Task to carry out — If a line in the entries includes "computer", show that line.

[Data in this exercise — start]

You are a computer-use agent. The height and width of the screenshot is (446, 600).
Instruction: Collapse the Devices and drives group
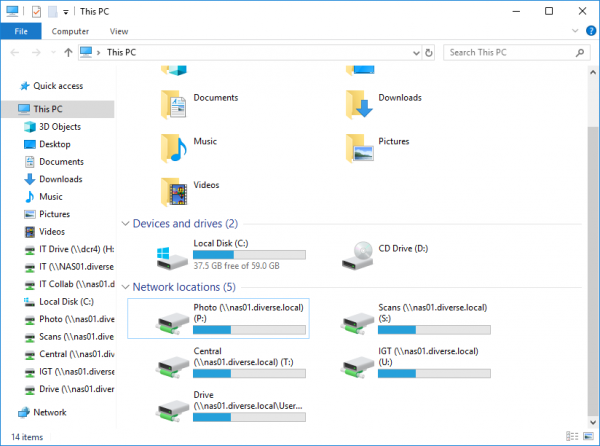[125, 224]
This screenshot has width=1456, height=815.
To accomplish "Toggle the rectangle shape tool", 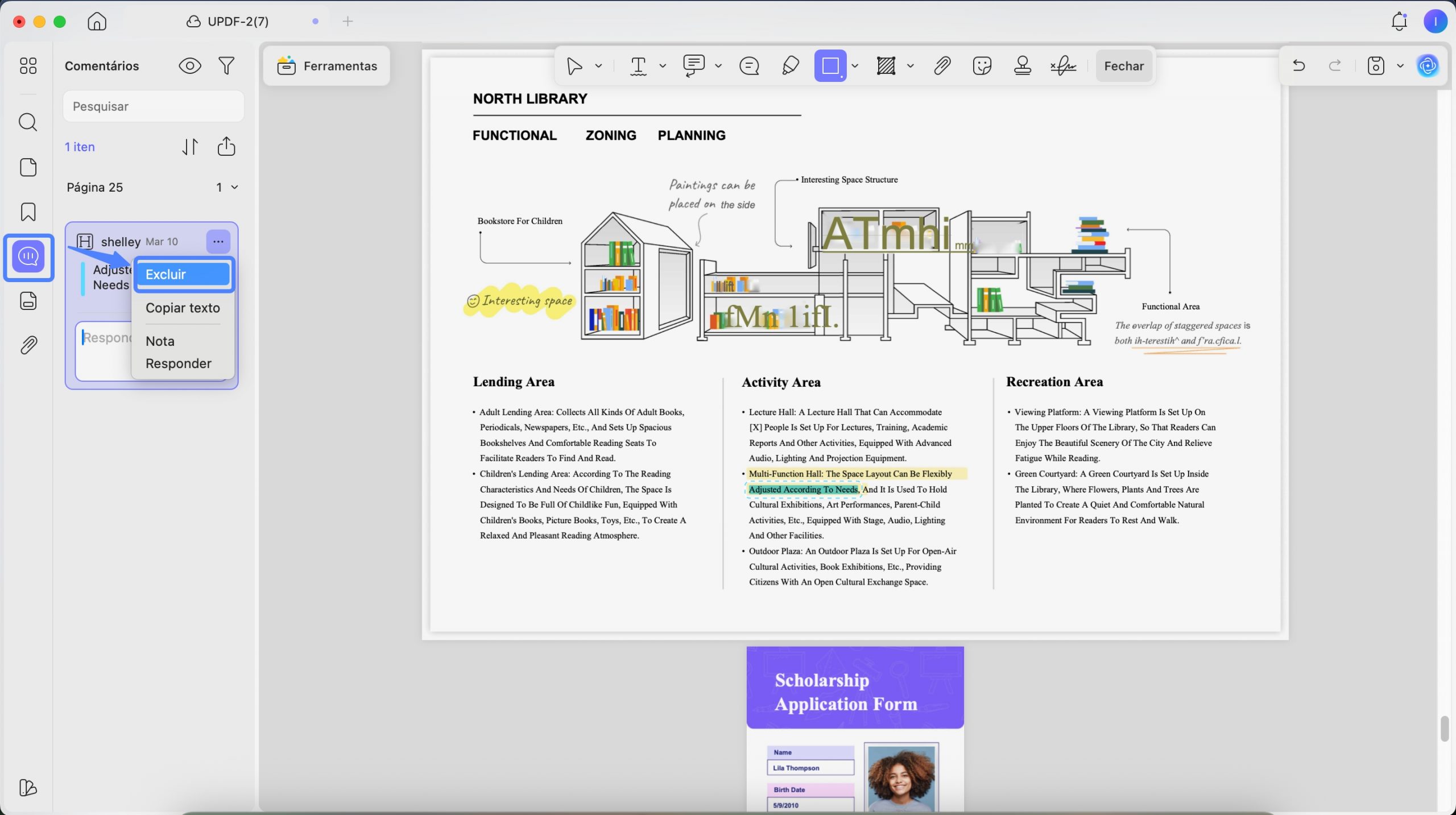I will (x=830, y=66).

[Data in this exercise — finish]
[Data in this exercise — start]

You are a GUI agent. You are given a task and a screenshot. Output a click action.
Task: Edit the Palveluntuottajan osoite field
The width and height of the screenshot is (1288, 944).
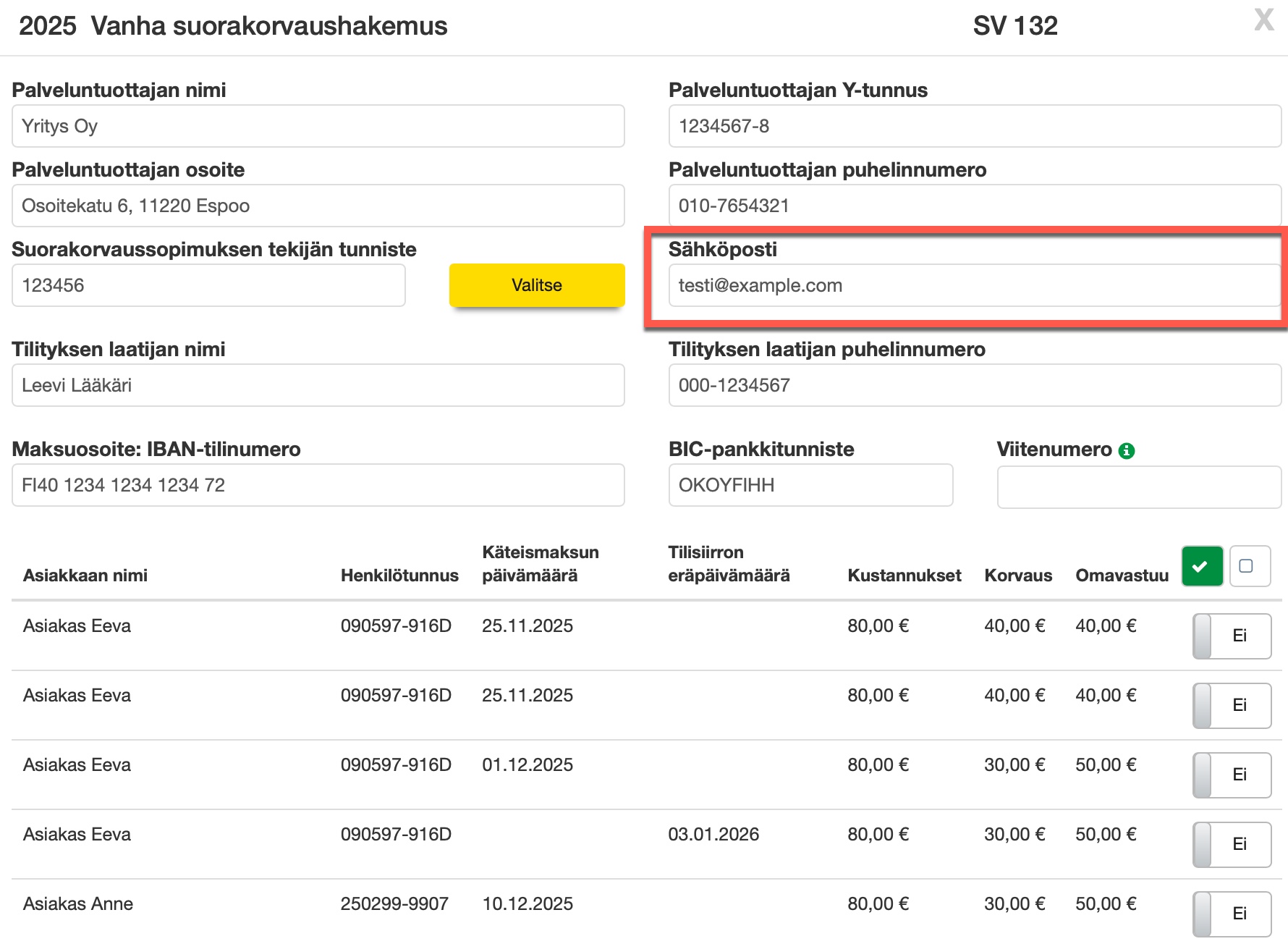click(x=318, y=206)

[Data in this exercise — finish]
[Data in this exercise — start]

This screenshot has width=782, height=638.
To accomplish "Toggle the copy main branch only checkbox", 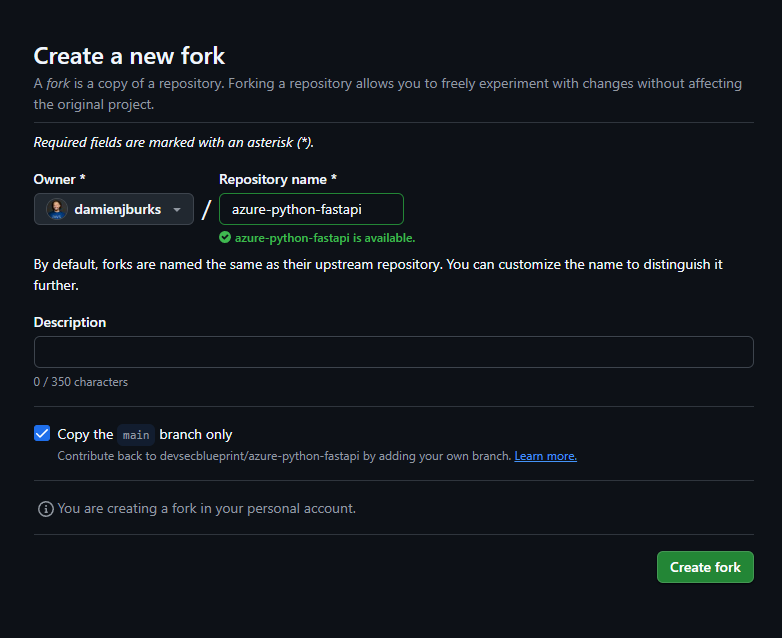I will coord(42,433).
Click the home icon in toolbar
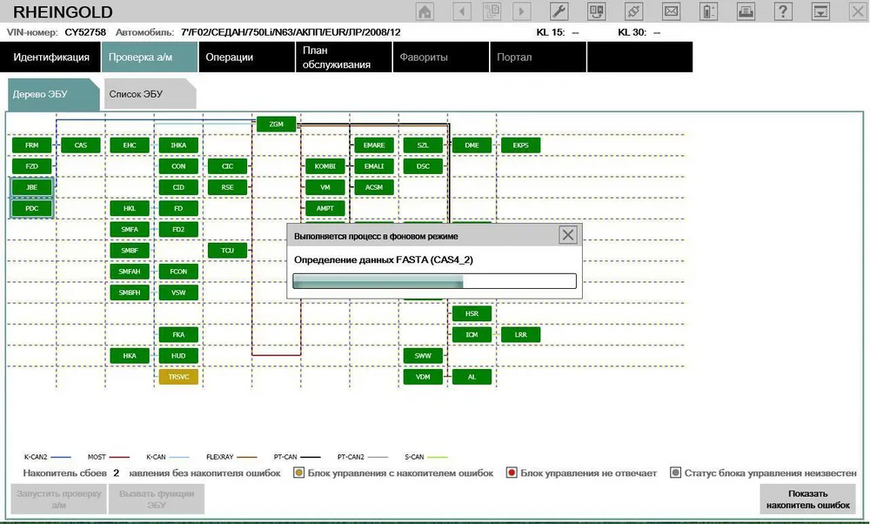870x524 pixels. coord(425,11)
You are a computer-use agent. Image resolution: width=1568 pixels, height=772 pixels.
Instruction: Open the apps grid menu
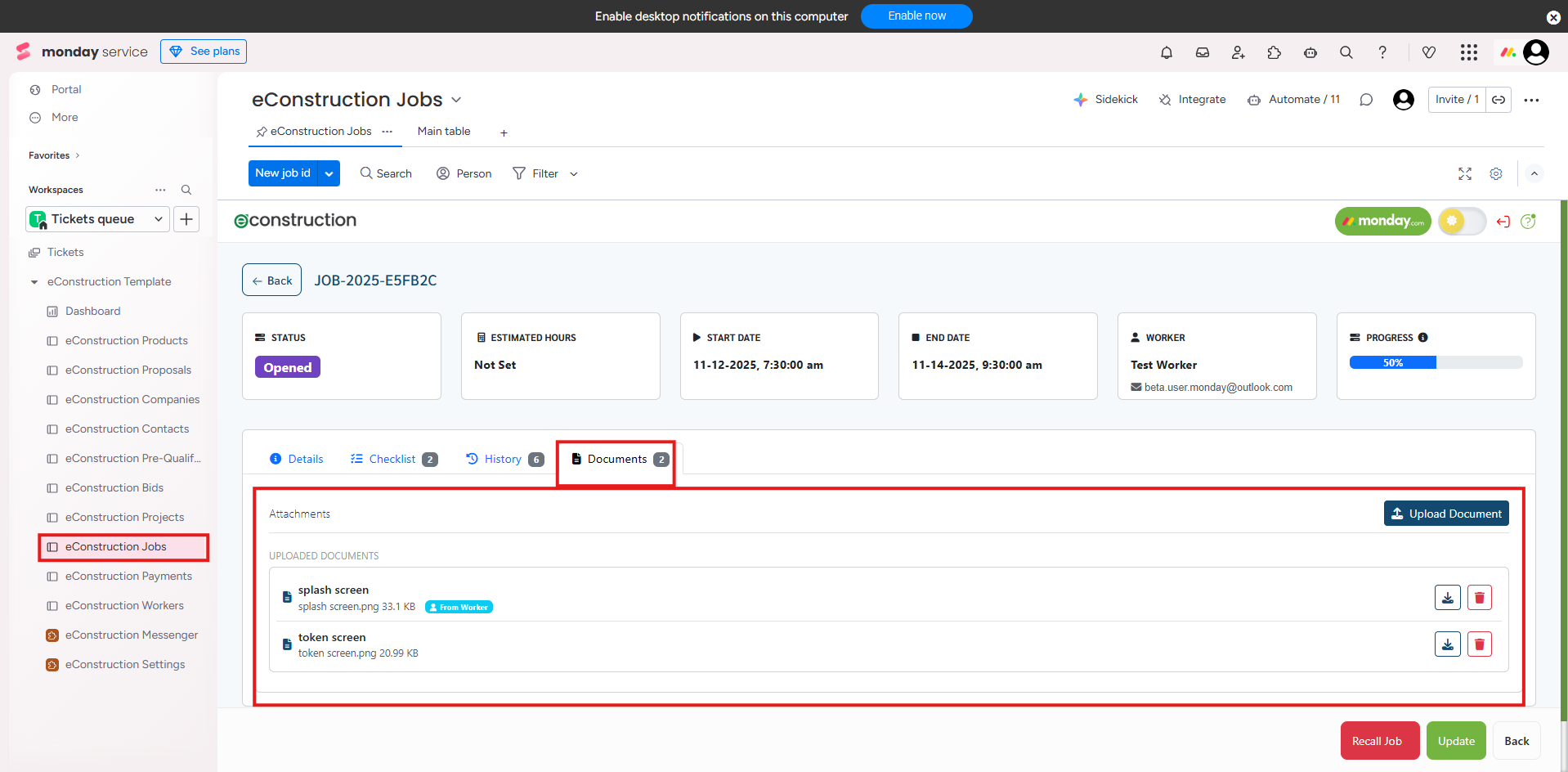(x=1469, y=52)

[Data in this exercise — finish]

Task result —
You are a computer-use agent. The height and width of the screenshot is (446, 600).
You are a computer-use agent. Image resolution: width=1568 pixels, height=772 pixels.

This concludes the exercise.